Required work: The response should consist of every line below, unchanged.

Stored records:
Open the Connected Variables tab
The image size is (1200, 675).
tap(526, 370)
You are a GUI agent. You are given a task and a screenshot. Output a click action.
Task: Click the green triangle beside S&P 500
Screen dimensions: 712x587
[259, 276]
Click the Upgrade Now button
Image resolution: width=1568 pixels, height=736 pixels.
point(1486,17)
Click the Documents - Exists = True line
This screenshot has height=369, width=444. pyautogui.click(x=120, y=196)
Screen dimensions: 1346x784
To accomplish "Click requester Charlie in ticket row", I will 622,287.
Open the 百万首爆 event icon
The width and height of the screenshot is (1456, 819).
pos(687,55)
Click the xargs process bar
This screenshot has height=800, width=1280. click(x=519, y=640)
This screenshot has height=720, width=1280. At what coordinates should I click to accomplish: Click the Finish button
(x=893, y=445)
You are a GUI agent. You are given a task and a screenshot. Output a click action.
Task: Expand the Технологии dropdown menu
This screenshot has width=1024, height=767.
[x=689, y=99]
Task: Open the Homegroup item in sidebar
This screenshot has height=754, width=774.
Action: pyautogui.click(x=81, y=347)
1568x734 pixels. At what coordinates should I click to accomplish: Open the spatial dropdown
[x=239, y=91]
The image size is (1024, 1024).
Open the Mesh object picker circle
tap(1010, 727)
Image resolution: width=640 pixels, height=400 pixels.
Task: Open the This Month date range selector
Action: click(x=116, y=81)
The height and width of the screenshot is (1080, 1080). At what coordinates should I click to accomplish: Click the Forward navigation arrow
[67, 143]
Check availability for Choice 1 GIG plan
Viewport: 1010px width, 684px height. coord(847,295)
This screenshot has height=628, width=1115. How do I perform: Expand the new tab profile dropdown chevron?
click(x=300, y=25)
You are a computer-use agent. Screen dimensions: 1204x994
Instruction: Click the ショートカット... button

Task response:
Open the Connected Variables tab
The image size is (1200, 675).
tap(526, 370)
You are a GUI agent. You are given a task and a screenshot. Output a click action.
Task: Click the green triangle beside S&P 500
Screen dimensions: 712x587
[259, 276]
Click the Upgrade Now button
Image resolution: width=1568 pixels, height=736 pixels.
point(1486,17)
Click the Documents - Exists = True line
This screenshot has height=369, width=444. pyautogui.click(x=120, y=196)
Screen dimensions: 1346x784
To accomplish "Click requester Charlie in ticket row", I will 622,287.
Open the 百万首爆 event icon
The width and height of the screenshot is (1456, 819).
pos(687,55)
Click the xargs process bar
This screenshot has height=800, width=1280. click(x=519, y=640)
This screenshot has height=720, width=1280. At what coordinates should I click to accomplish: Click the Finish button
(x=893, y=445)
You are a GUI agent. You are given a task and a screenshot. Output a click action.
Task: Expand the Технологии dropdown menu
This screenshot has width=1024, height=767.
[x=689, y=99]
Task: Open the Homegroup item in sidebar
This screenshot has height=754, width=774.
Action: pyautogui.click(x=81, y=347)
1568x734 pixels. At what coordinates should I click to accomplish: Open the spatial dropdown
[x=239, y=91]
The image size is (1024, 1024).
Open the Mesh object picker circle
tap(1010, 727)
Image resolution: width=640 pixels, height=400 pixels.
Task: Open the This Month date range selector
Action: click(x=116, y=81)
The height and width of the screenshot is (1080, 1080). At what coordinates should I click to accomplish: Click the Forward navigation arrow
[67, 143]
Check availability for Choice 1 GIG plan
Viewport: 1010px width, 684px height. coord(847,295)
This screenshot has height=628, width=1115. How do I perform: Expand the new tab profile dropdown chevron?
click(x=300, y=25)
You are a computer-use agent. Screen dimensions: 1204x994
Instruction: Click the ショートカット... button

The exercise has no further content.